Dataset excerpts below:
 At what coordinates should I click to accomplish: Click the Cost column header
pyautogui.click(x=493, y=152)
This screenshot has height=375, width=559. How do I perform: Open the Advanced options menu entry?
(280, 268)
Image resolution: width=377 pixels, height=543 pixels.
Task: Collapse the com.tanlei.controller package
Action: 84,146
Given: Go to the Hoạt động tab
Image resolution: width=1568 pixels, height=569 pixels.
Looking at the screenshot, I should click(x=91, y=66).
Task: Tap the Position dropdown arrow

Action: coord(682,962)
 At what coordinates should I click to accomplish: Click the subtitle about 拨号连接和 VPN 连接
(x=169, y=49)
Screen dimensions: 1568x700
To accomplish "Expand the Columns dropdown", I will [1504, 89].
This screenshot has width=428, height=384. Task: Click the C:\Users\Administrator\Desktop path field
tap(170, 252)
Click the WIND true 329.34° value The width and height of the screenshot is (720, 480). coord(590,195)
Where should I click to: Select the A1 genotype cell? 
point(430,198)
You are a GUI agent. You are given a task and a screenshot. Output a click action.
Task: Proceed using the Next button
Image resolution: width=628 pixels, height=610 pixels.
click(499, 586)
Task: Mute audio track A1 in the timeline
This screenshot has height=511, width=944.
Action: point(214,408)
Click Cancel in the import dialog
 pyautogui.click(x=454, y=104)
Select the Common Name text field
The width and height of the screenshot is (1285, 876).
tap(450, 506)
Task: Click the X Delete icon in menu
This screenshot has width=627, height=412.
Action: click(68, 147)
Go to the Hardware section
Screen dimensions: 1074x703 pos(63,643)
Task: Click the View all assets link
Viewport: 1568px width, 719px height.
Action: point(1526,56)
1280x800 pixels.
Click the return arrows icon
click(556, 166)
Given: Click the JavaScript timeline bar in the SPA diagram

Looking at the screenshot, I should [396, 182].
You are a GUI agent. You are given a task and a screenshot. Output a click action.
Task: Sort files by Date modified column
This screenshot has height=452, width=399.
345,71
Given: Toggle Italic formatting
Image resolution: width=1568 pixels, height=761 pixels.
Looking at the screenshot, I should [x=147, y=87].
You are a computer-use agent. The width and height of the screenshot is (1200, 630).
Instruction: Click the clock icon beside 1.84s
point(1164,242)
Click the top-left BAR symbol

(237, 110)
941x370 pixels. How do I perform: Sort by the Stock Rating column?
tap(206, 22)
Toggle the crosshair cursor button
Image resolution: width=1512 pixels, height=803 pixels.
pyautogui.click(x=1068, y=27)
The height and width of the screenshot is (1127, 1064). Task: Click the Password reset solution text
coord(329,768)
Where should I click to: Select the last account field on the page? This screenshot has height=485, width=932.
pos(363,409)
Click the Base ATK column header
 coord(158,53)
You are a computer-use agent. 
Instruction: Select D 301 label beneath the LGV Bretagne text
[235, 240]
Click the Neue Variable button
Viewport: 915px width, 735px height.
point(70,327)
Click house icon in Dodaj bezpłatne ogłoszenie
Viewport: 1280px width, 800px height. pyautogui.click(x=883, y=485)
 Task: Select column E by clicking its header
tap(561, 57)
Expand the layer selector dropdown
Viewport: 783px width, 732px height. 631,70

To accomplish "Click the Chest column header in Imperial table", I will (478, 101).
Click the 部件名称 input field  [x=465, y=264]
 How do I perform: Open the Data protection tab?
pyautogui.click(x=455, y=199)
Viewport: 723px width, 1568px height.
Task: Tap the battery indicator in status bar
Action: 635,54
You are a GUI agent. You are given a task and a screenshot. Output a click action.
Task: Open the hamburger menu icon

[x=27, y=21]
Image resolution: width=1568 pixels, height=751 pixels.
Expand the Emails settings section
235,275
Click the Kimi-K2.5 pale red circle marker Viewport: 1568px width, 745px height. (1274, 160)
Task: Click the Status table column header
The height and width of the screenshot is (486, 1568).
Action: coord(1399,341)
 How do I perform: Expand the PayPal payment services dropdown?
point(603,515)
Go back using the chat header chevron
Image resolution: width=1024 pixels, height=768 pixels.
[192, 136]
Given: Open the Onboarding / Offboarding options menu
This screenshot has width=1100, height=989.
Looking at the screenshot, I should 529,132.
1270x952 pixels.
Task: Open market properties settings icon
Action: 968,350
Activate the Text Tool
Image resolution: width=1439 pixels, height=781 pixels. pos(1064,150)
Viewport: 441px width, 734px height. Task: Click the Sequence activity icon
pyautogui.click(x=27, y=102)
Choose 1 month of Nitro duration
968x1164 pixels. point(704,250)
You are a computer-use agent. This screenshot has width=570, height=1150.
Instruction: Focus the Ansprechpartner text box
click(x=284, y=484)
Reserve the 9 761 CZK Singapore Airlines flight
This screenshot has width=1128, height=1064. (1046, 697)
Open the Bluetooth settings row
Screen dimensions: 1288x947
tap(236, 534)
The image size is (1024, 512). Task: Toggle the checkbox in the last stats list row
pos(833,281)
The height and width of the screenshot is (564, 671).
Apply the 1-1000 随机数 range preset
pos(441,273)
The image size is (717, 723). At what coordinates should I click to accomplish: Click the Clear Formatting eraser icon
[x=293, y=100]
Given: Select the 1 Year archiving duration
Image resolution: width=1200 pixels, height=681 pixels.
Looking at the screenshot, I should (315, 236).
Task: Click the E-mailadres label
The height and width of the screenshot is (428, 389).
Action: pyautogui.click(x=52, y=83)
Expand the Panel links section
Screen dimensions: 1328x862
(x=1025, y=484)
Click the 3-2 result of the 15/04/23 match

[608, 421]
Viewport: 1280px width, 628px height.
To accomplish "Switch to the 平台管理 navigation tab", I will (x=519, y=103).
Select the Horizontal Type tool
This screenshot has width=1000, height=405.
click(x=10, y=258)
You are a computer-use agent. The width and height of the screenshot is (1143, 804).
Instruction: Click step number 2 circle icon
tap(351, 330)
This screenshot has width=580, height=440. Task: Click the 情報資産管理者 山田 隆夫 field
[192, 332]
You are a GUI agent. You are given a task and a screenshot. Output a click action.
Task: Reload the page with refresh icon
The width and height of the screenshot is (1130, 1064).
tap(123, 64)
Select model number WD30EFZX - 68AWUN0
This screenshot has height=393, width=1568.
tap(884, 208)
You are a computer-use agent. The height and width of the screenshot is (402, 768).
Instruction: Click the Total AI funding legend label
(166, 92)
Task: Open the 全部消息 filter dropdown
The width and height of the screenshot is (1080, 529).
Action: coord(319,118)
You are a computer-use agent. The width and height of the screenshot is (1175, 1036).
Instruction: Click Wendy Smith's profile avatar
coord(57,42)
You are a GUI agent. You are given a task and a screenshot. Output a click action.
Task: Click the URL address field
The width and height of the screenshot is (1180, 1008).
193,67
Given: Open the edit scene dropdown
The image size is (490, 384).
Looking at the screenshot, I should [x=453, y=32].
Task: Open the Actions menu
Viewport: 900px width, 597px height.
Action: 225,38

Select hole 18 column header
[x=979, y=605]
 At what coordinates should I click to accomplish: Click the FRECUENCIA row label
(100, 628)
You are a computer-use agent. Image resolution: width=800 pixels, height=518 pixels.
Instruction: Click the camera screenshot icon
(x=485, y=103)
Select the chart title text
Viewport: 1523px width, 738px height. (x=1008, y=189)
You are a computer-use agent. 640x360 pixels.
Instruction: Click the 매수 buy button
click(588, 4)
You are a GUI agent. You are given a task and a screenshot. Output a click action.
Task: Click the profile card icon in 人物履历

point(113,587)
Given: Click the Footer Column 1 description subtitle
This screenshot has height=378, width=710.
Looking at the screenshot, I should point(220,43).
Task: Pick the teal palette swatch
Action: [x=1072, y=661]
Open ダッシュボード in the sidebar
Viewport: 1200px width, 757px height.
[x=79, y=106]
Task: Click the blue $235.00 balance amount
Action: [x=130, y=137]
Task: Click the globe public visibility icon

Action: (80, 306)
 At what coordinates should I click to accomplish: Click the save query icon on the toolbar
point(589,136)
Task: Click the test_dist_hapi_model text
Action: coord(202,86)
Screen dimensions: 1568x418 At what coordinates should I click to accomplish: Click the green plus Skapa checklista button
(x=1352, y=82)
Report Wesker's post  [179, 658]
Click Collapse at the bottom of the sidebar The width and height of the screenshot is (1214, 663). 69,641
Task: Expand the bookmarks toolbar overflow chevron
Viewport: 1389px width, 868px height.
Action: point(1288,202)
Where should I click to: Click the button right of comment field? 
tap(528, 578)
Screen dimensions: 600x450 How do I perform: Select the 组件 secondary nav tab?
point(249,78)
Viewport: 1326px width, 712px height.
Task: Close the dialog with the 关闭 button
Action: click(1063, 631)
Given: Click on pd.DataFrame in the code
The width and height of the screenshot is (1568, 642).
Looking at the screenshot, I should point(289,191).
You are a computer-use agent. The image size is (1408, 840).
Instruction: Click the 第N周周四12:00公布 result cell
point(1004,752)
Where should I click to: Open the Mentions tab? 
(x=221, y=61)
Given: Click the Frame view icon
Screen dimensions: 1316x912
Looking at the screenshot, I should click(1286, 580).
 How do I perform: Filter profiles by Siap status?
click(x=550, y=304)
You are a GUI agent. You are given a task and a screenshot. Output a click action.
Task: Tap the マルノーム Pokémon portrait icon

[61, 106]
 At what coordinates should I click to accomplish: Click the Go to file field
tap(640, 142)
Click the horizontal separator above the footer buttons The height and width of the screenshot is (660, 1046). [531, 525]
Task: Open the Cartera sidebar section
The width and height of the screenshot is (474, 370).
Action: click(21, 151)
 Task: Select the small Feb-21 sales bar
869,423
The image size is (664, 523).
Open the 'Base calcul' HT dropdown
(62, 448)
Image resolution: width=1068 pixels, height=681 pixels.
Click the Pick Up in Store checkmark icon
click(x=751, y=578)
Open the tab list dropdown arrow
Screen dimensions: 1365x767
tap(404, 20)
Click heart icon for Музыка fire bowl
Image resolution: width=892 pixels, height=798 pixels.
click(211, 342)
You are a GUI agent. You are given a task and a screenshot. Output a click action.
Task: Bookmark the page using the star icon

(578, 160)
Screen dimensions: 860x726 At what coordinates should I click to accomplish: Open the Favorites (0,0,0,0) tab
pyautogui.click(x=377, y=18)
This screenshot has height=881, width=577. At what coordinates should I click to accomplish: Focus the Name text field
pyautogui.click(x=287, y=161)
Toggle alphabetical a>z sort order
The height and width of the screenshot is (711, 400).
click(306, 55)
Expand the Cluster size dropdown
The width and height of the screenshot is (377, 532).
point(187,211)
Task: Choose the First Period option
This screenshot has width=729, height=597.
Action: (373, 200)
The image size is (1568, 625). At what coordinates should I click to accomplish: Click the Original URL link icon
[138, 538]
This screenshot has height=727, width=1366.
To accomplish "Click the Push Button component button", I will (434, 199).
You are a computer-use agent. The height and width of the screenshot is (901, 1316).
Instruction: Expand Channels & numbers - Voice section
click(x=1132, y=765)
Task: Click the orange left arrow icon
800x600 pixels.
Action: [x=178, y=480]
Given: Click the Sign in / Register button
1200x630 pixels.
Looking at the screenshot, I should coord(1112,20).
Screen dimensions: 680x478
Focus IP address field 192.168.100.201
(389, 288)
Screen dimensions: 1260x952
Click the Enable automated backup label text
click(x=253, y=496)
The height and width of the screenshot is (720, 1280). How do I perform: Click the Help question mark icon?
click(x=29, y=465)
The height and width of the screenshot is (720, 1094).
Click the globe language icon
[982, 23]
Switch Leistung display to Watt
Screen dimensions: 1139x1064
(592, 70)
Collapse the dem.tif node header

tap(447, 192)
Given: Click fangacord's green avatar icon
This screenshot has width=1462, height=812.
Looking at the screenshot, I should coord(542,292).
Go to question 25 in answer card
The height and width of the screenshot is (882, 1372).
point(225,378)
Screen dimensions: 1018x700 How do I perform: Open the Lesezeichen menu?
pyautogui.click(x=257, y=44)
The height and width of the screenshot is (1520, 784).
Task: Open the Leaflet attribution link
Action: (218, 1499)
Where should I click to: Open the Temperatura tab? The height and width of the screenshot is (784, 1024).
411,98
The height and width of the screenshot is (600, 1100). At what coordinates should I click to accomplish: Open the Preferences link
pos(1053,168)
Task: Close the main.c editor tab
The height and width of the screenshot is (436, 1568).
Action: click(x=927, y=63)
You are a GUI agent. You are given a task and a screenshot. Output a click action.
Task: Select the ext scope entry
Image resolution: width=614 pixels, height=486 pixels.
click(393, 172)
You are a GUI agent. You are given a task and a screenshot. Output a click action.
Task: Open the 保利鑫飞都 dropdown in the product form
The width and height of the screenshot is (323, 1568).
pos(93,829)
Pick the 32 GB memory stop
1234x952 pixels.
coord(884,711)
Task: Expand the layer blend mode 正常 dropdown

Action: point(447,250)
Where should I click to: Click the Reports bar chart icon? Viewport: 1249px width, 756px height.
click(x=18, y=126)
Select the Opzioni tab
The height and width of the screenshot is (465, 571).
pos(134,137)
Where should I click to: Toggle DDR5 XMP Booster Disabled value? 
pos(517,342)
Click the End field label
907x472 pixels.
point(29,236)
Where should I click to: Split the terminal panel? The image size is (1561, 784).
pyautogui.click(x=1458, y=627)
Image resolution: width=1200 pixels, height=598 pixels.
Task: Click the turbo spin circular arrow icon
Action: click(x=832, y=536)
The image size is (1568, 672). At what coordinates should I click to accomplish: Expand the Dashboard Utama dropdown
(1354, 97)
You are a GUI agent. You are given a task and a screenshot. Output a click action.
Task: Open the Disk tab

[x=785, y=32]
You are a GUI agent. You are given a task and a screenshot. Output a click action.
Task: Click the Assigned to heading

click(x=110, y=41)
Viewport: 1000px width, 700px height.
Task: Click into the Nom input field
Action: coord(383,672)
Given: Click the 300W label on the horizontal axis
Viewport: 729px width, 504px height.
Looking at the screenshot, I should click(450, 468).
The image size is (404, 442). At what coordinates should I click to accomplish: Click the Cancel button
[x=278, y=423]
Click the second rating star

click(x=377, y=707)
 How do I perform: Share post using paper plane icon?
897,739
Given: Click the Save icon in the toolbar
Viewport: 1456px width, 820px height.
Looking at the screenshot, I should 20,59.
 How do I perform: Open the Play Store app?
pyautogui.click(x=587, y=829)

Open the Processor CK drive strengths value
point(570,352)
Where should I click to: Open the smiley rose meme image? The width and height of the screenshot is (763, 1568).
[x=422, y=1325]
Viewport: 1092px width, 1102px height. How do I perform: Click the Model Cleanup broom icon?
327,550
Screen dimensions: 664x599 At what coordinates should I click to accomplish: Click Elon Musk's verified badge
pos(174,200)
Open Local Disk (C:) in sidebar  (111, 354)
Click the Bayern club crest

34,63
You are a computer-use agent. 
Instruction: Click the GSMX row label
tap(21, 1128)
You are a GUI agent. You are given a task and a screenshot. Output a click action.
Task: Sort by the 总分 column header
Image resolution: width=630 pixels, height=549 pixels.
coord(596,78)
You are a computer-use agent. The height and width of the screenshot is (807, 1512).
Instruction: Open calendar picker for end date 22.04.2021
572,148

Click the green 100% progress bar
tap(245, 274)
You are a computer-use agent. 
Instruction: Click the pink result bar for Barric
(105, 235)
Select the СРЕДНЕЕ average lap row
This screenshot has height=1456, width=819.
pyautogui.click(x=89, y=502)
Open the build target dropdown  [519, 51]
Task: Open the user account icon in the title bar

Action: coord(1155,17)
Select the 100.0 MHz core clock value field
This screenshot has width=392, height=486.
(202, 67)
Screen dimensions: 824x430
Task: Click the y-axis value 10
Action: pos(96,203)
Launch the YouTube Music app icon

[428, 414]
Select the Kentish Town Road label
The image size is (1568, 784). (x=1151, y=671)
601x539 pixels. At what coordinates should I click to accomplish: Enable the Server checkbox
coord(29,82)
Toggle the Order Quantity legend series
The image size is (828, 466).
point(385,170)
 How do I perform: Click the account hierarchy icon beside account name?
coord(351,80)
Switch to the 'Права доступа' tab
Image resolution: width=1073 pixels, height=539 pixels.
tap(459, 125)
End of Dataset excerpts.
Exercise instructions: Please transcribe only the lines in the records above running from the line that has "The width and height of the screenshot is (1080, 529)." through the line that has "Task: Click the URL address field", both included, exactly as they appear.

Exercise response:
The width and height of the screenshot is (1080, 529).
Action: coord(319,118)
You are a computer-use agent. The width and height of the screenshot is (1175, 1036).
Instruction: Click Wendy Smith's profile avatar
coord(57,42)
You are a GUI agent. You are given a task and a screenshot. Output a click action.
Task: Click the URL address field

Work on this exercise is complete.